Os candidatos e a tecnologia no governo
Se Estônia e Índia introduzem identidades digitais, por que não o fazemos no Brasil?
Na semana passada, aconteceu em São Paulo o GovTech, seminário sobre governo e tecnologia. O objetivo foi analisar o papel da tecnologia para governos no mundo de hoje (vale dizer que este colunista foi um dos organizadores).
A premissa é que governo e tecnologia serão uma coisa só. A atividade de governar passará necessariamente pelo uso da tecnologia. Especialmente porque nossas vidas são cada vez mais mediadas por ela.
A consequência disso é que um governo que não evolui tecnologicamente deixa de ser governo. Torna-se obsoleto e ineficaz. No evento, foram analisados casos de países que já perceberam essa mudança.
O primeiro deles foi apresentado pelo ex-presidente da Estônia Toomas Ilves, um ex-jornalista que aprendeu a programar quando era criança. Quando foi eleito presidente, constatou que a única chance de o país se desenvolver —dada a ausência de quaisquer recursos naturais— era apostar em tecnologia.
Logo a Estônia se posicionou nesse setor. Foi lá que surgiu o Skype, usado globalmente. Além disso, o país implementou um pioneiro sistema de identidades digitais. Seu efeito é fazer com que tudo o que o cidadão precise do Estado possa ser feito pela internet.
Uma pessoa só precisa ir pessoalmente a órgão público naquele país em três circunstâncias: para se casar, para se divorciar ou para vender um imóvel.
Outro exemplo apresentado foi o da Índia, que também criou uma identidade digital para os seus cidadãos. Se a Estônia fez isso para 1,3 milhão de pessoas, a Índia fez o mesmo para 1,2 bilhão.
A identidade digital indiana se organiza em torno de quatro princípios (chamados de “stacks”): dispensa de presença física (presenceless), dispensa de papel (paperless), digitalização do dinheiro (cashless) e consentimento (consent).
Esses princípios significam que os indianos hoje podem acessar todos os serviços públicos pelo celular e sem precisar de nenhum papel.
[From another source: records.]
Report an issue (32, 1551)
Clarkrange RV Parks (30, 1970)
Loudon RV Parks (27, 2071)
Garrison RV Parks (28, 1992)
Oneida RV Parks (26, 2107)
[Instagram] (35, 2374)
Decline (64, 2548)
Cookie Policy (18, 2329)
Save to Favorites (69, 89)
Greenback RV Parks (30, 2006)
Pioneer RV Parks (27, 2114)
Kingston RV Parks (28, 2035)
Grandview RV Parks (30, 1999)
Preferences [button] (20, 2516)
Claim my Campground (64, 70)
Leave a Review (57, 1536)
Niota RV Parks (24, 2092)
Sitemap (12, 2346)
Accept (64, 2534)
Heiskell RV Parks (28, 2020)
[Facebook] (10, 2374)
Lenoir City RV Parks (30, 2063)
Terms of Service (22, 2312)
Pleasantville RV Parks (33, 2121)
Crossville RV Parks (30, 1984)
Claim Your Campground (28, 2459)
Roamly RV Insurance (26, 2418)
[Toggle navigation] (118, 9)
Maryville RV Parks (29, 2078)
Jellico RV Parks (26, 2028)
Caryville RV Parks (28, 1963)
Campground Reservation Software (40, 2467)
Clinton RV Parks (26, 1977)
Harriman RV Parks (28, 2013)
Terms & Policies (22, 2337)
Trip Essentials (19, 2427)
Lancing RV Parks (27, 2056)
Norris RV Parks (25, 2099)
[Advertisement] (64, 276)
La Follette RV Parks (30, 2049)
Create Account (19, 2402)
Além disso, o sistema —tal como na Estônia— protege a privacidade, permitindo que o cidadão decida qual dado pode ser acessado por qual órgão (e somente por ele).
Tudo isso levou a um processo de intensa bancarização da população naquele país, permitindo a digitalização da economia e a redução da circulação física de dinheiro.
Para um país como a Índia, em que 600 milhões de pessoas ganham menos de R$ 420 por mês, esse é um salto extraordinário. Só em questões como gerenciamento de benefícios sociais e inclusão financeira o país deu um salto extraordinário.
O GovTech deixou uma pergunta no ar: se países tão distintos como a Estônia e a Índia conseguiram implementar identidades digitais e com isso revolucionar seus serviços públicos, por que não estamos fazendo isso também no Brasil?
Essa pergunta começou a ser respondida no último dia do evento, que teve a participação de cinco presidenciáveis (Geraldo Alckmin, João Amoêdo, Guilherme Boulos, Henrique Meirelles e Marina Silva).
Todos disseram que desejam implementar uma identidade digital no país e, por consequência, ampliar o uso de tecnologia na prestação dos serviços públicos. Resta agora ver como esse ponto irá se materializar em cada um dos respectivos programas de governo.